## Exercise description
Only the lines below starting at the one that contains "Open the funnel filter in Objects panel" and ending at the one that contains "Click the scissors" are to be reproduced, exactly and with both ends kept.

Stored items:
********

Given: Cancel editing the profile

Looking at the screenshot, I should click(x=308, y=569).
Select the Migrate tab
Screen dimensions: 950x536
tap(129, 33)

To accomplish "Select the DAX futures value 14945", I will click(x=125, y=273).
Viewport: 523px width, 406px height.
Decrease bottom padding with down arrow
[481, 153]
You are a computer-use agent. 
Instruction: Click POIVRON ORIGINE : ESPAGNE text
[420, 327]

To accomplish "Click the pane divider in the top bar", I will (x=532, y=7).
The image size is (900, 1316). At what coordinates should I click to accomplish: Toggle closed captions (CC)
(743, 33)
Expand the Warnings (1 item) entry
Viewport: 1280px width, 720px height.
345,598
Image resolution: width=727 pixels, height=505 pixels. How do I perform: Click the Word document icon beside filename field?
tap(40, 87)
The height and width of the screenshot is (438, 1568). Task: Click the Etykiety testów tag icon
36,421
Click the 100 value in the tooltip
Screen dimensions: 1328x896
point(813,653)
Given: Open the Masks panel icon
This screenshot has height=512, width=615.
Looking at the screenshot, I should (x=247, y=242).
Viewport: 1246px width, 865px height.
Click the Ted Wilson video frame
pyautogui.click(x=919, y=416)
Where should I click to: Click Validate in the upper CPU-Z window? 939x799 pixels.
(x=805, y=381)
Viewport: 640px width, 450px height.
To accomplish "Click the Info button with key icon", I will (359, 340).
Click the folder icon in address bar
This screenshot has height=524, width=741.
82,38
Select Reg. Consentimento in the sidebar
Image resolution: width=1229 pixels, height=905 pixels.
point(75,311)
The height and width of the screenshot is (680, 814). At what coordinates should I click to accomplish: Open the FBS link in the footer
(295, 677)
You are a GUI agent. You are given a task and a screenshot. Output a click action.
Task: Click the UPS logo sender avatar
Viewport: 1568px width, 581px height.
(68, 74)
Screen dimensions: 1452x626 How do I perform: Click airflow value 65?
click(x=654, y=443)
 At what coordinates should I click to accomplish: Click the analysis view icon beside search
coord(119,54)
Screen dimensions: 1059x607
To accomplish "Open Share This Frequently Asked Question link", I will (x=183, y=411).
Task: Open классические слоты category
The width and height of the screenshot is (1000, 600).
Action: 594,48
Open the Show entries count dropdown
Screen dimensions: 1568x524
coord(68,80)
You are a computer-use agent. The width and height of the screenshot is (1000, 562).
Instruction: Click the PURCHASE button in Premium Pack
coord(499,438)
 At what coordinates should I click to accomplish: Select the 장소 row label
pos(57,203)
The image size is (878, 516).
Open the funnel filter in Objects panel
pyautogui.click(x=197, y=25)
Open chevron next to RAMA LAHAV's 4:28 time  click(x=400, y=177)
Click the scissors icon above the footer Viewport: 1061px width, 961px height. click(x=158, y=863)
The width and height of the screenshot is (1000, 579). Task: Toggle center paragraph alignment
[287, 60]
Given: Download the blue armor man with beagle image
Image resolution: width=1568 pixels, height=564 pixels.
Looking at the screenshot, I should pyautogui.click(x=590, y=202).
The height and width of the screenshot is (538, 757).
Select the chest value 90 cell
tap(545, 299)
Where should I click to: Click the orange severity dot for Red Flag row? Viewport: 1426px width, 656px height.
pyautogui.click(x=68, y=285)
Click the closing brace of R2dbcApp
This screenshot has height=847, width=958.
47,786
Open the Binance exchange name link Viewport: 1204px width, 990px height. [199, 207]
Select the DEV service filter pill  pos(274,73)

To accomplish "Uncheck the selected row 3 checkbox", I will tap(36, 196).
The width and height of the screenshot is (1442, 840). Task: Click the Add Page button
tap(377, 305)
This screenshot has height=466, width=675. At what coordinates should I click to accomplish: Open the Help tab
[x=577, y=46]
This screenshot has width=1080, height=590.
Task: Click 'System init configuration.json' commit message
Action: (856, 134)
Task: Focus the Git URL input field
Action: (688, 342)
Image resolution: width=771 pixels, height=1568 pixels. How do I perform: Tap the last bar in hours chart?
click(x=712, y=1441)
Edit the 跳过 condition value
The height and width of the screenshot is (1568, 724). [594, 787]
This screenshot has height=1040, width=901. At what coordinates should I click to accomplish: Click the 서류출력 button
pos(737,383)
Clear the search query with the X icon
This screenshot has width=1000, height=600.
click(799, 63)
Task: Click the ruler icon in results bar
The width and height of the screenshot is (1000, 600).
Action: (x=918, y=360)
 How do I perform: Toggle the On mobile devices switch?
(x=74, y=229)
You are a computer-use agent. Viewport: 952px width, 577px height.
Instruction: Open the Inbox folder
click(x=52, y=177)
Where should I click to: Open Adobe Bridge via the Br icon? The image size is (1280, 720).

********

## Task solution
Open the funnel filter in Objects panel
pyautogui.click(x=197, y=25)
Open chevron next to RAMA LAHAV's 4:28 time  click(x=400, y=177)
Click the scissors icon above the footer Viewport: 1061px width, 961px height. click(x=158, y=863)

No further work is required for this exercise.